Could you change each "Switch to the" in the data below to "Go to the" and give the lines back with nothing else altered?

Saved entries:

**********

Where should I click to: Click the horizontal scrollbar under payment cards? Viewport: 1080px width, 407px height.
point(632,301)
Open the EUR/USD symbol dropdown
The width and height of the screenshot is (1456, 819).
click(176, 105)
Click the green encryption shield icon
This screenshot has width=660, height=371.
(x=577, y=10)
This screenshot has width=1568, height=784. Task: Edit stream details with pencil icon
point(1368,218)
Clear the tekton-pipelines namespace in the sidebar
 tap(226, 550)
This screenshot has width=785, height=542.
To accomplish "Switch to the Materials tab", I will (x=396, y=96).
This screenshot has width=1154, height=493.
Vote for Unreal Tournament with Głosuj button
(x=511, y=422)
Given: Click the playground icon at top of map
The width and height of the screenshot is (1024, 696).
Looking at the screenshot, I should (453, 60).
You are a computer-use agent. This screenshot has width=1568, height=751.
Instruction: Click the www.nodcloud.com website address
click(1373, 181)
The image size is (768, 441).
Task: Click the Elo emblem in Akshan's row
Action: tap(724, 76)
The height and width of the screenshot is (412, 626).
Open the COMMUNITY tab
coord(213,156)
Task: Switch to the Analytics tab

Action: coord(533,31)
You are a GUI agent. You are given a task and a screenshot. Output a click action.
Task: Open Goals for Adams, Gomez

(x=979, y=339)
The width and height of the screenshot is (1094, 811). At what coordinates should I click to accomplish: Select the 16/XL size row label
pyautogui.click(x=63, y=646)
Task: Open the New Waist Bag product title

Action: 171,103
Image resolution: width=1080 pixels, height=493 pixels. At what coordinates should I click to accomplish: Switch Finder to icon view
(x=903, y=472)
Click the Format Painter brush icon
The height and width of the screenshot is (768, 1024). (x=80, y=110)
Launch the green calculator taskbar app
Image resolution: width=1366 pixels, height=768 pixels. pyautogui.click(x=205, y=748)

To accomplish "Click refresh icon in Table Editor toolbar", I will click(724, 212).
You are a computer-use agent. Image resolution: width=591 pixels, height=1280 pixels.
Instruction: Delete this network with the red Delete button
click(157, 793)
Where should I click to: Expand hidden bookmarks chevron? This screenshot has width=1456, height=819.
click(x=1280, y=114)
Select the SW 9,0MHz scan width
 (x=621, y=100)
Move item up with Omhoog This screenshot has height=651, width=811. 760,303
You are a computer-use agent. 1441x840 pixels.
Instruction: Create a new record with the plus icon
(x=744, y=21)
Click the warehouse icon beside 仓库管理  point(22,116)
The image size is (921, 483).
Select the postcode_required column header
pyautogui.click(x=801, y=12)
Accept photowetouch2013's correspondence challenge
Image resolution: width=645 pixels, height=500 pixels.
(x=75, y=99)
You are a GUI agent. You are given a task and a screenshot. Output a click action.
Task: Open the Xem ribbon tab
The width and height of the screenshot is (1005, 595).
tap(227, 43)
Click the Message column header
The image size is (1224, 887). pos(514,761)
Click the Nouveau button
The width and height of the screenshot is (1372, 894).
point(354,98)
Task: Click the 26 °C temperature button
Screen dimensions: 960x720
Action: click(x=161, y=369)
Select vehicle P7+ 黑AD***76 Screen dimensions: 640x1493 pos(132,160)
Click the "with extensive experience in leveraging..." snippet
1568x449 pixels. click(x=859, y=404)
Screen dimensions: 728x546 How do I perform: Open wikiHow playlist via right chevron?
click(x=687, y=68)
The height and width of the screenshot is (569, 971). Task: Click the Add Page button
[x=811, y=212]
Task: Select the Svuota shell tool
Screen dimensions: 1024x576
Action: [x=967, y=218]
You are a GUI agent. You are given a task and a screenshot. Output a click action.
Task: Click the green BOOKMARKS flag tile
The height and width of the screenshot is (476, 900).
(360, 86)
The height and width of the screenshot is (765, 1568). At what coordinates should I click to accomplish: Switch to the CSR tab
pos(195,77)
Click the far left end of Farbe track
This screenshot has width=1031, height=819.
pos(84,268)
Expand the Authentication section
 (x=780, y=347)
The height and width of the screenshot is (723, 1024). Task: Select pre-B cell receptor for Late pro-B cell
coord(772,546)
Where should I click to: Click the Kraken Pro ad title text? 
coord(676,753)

**********

Exercise solution:
Where should I click to: Click the horizontal scrollbar under payment cards? Viewport: 1080px width, 407px height.
point(632,301)
Open the EUR/USD symbol dropdown
The width and height of the screenshot is (1456, 819).
click(176, 105)
Click the green encryption shield icon
This screenshot has width=660, height=371.
(x=577, y=10)
This screenshot has width=1568, height=784. Task: Edit stream details with pencil icon
point(1368,218)
Clear the tekton-pipelines namespace in the sidebar
 tap(226, 550)
This screenshot has width=785, height=542.
To accomplish "Go to the Materials tab", I will (x=396, y=96).
This screenshot has width=1154, height=493.
Vote for Unreal Tournament with Głosuj button
(x=511, y=422)
Given: Click the playground icon at top of map
The width and height of the screenshot is (1024, 696).
Looking at the screenshot, I should (453, 60).
You are a computer-use agent. This screenshot has width=1568, height=751.
Instruction: Click the www.nodcloud.com website address
click(1373, 181)
The image size is (768, 441).
Task: Click the Elo emblem in Akshan's row
Action: tap(724, 76)
The height and width of the screenshot is (412, 626).
Open the COMMUNITY tab
coord(213,156)
Task: Go to the Analytics tab

Action: coord(533,31)
You are a GUI agent. You are given a task and a screenshot. Output a click action.
Task: Open Goals for Adams, Gomez

(x=979, y=339)
The width and height of the screenshot is (1094, 811). At what coordinates should I click to accomplish: Select the 16/XL size row label
pyautogui.click(x=63, y=646)
Task: Open the New Waist Bag product title

Action: 171,103
Image resolution: width=1080 pixels, height=493 pixels. At what coordinates should I click to accomplish: Switch Finder to icon view
(x=903, y=472)
Click the Format Painter brush icon
The height and width of the screenshot is (768, 1024). (x=80, y=110)
Launch the green calculator taskbar app
Image resolution: width=1366 pixels, height=768 pixels. pyautogui.click(x=205, y=748)

To accomplish "Click refresh icon in Table Editor toolbar", I will click(724, 212).
You are a computer-use agent. Image resolution: width=591 pixels, height=1280 pixels.
Instruction: Delete this network with the red Delete button
click(157, 793)
Where should I click to: Expand hidden bookmarks chevron? This screenshot has width=1456, height=819.
click(x=1280, y=114)
Select the SW 9,0MHz scan width
 (x=621, y=100)
Move item up with Omhoog This screenshot has height=651, width=811. 760,303
You are a computer-use agent. 1441x840 pixels.
Instruction: Create a new record with the plus icon
(x=744, y=21)
Click the warehouse icon beside 仓库管理  point(22,116)
The image size is (921, 483).
Select the postcode_required column header
pyautogui.click(x=801, y=12)
Accept photowetouch2013's correspondence challenge
Image resolution: width=645 pixels, height=500 pixels.
(x=75, y=99)
You are a GUI agent. You are given a task and a screenshot. Output a click action.
Task: Open the Xem ribbon tab
The width and height of the screenshot is (1005, 595).
tap(227, 43)
Click the Message column header
The image size is (1224, 887). pos(514,761)
Click the Nouveau button
The width and height of the screenshot is (1372, 894).
point(354,98)
Task: Click the 26 °C temperature button
Screen dimensions: 960x720
Action: click(x=161, y=369)
Select vehicle P7+ 黑AD***76 Screen dimensions: 640x1493 pos(132,160)
Click the "with extensive experience in leveraging..." snippet
1568x449 pixels. click(x=859, y=404)
Screen dimensions: 728x546 How do I perform: Open wikiHow playlist via right chevron?
click(x=687, y=68)
The height and width of the screenshot is (569, 971). Task: Click the Add Page button
[x=811, y=212]
Task: Select the Svuota shell tool
Screen dimensions: 1024x576
Action: [x=967, y=218]
You are a GUI agent. You are given a task and a screenshot. Output a click action.
Task: Click the green BOOKMARKS flag tile
The height and width of the screenshot is (476, 900).
(360, 86)
The height and width of the screenshot is (765, 1568). At what coordinates should I click to accomplish: Go to the CSR tab
pos(195,77)
Click the far left end of Farbe track
This screenshot has width=1031, height=819.
pos(84,268)
Expand the Authentication section
 (x=780, y=347)
The height and width of the screenshot is (723, 1024). Task: Select pre-B cell receptor for Late pro-B cell
coord(772,546)
Where should I click to: Click the Kraken Pro ad title text? 
coord(676,753)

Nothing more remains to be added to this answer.